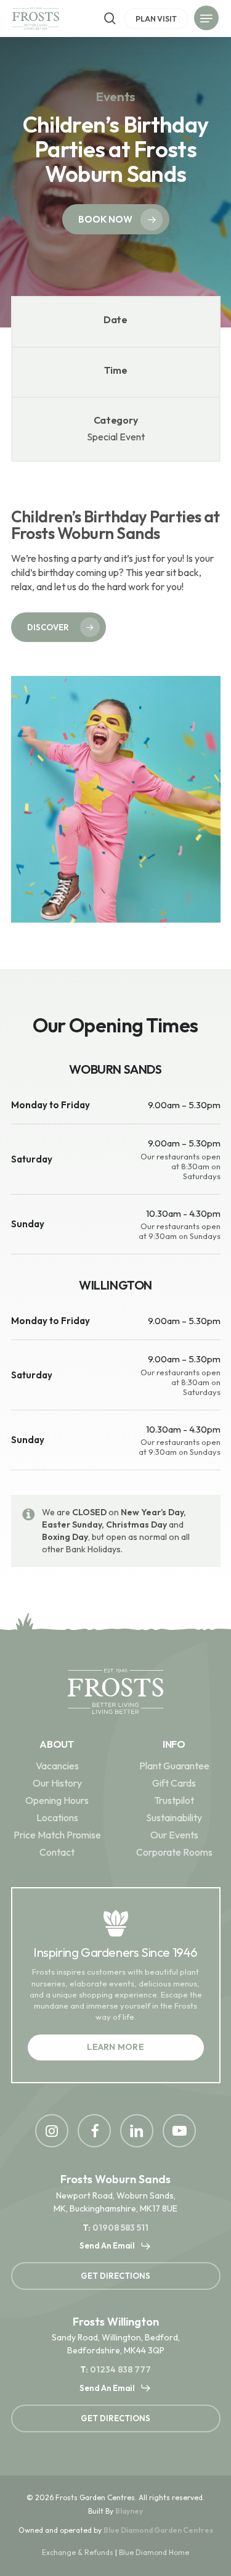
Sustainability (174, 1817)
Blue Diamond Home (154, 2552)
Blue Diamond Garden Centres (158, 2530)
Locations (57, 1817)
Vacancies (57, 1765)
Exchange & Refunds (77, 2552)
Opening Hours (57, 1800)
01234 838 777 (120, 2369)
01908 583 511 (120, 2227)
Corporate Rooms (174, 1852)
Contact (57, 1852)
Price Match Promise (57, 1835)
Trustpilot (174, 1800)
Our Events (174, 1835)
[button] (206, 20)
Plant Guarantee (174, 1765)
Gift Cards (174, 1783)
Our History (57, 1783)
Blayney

**Your goal**
Each line with "Diamond" in it must be identified and copied from the material.

**Worked solution**
Blue Diamond Home (154, 2552)
Blue Diamond Garden Centres (158, 2530)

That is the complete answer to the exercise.